───── Information supplied ─────

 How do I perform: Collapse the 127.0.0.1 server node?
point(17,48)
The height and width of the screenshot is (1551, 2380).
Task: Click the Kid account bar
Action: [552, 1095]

─────

▶ [Description of the task]: Update the rows above by changing "server node" to "server entry" and keeping everything else the same.

▶ [The response]:
 How do I perform: Collapse the 127.0.0.1 server entry?
point(17,48)
The height and width of the screenshot is (1551, 2380).
Task: Click the Kid account bar
Action: [552, 1095]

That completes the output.